Johanna Ross,journalist based in Edinburgh,Scotland
LONDON – Overnight the electoral map of the UK has changed significantly. Scotland is once again bathed in a sea of yellow, as England has been shrouded in blue. With the Scottish National Party obtaining 45% of the vote north of the border, and the Conservatives only 25% it is clear not only is there no mandate for Brexit in Scotland, but as leader Nicola Sturgeon has said, there is now very much a mandate for holding a second referendum on Scottish Independence.
England, on the other hand has put its support resoundingly behind Prime Minister Boris Johnson and his mantra of ‘Get Brexit Done’. With a remarkable 364 seats, as opposed to Labour’s 203 – its worst performance since 1935 – he proclaimed that a ‘political earthquake’ had occurred and that he would end all the squabbling of the last few years he would take the country out of the EU ‘no ifs and no buts’. This was a message that appealed to the majority, clearly sickened by the deadlock of Brexit. Despite the radical spending programme proposed by the Labour party, this election ended up being, as it was promoted, all about Brexit.
And this takes us to the broader context of what is in fact happening in the UK. Indeed, it’s important to see this election in the wider European political landscape. This was not just a Conservative party win, but a victory for nationalism. Not just Scottish Nationalism, but English Nationalism under the banner of Brexit, and Welsh and Irish Nationalism. For the first time ever, Northern Ireland elected more Nationalist MPs than Unionist, in what was also, like Scotland, an anti-Brexit vote, which will spur on more talk of Irish reunification. Welsh Nationalist party Plaid Cymru also held on to its four seats in Wales.
So while it may be portrayed as a landslide victory for the Conservatives, this election more than ever has shown up the cracks forming in the Union. Scottish Nationalism appears to be on an irreversible path to independence, with the question now being not if there will be a referendum on independence, but when. The strong Remain vote up north has only boosted the case for leaving the UK, as Scotland places more importance on being part of Europe, than being part of Britain. England, for its part, has clearly put more emphasis on being out of Europe, than it has on retaining the Union.
Indeed, looking at the western world in general, the popularity of nationalist and right-wing parties is undisputedly on the rise.

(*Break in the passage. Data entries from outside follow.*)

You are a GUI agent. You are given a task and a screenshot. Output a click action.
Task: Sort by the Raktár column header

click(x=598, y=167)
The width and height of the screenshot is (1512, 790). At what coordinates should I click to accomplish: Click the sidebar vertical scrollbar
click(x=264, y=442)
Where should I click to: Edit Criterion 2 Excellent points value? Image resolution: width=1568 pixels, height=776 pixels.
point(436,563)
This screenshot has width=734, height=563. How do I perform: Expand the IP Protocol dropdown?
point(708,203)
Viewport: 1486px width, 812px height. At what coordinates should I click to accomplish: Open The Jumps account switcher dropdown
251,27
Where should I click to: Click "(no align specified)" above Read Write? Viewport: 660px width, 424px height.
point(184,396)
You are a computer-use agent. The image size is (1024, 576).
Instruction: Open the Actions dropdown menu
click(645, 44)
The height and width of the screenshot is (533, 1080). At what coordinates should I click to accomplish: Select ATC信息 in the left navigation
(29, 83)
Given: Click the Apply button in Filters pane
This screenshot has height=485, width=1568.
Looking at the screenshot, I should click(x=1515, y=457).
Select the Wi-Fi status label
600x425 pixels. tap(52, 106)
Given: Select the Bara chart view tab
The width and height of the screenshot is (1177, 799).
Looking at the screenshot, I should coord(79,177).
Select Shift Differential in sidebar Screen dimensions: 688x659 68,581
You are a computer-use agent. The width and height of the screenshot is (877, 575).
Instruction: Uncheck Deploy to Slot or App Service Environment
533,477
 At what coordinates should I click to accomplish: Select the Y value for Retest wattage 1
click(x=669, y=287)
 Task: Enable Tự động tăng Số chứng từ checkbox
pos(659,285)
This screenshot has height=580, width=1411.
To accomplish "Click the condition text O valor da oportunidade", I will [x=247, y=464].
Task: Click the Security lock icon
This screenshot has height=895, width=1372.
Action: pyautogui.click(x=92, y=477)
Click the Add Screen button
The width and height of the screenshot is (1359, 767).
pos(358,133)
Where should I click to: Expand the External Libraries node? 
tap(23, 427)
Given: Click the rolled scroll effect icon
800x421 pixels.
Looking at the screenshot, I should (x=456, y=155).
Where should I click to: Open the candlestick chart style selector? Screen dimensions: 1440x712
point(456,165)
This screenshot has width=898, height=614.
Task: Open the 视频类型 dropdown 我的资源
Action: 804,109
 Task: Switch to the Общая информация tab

The AfD in Germany, the National Front in France or Vox in Spain – these parties are all gaining popularity, just as Trump has in the US. And together with Johnson’s Conservatism, they all have something in common, that ‘populist’ appeal that really gets its message across. For regardless of their party leaders’ sins (Boris Johnson has been repeatedly been lambasted as a liar, racist, and misogynist), they have not been enough to deter voters, for whom clearly the nation state is what matters most.
There’s no doubt that Brexit has been a shock for the EU. Arguably Britain had always been a hesitant member, refusing to join the Euro, or join the Schengen zone (which allows borderless travel between states); it never quite developed that European mindset. But the Brexit vote took EU politicians by surprise, sending shockwaves across a Union already under pressure from Eurosceptic parties. They will no doubt breathe a sigh of relief in Brussels that the Brexit stalemate will now be broken with Boris Johnson’s parliamentary majority – finally a deal can be passed – but the reality that one of their major players finally leaving must be making them nervous.
Boris Johnson put faith in the people, and the gamble paid off. But whether he appreciates the real seismic consequences of this ‘political earthquake’ is another question. For cracks are not only emerging between Britain and Europe, but across the United Kingdom itself. It’s the price to be paid for Brexit.